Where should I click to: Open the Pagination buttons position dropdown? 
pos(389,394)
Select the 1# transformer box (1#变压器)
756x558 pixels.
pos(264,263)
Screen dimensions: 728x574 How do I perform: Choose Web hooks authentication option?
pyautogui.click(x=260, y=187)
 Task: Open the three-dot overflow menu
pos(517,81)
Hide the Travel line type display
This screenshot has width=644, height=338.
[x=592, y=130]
=======
• [Exercise]:
Retype all the data exactly, line for line.

• [Task response]:
Where should I click to: Open the Pagination buttons position dropdown? 
pos(389,394)
Select the 1# transformer box (1#变压器)
756x558 pixels.
pos(264,263)
Screen dimensions: 728x574 How do I perform: Choose Web hooks authentication option?
pyautogui.click(x=260, y=187)
 Task: Open the three-dot overflow menu
pos(517,81)
Hide the Travel line type display
This screenshot has width=644, height=338.
[x=592, y=130]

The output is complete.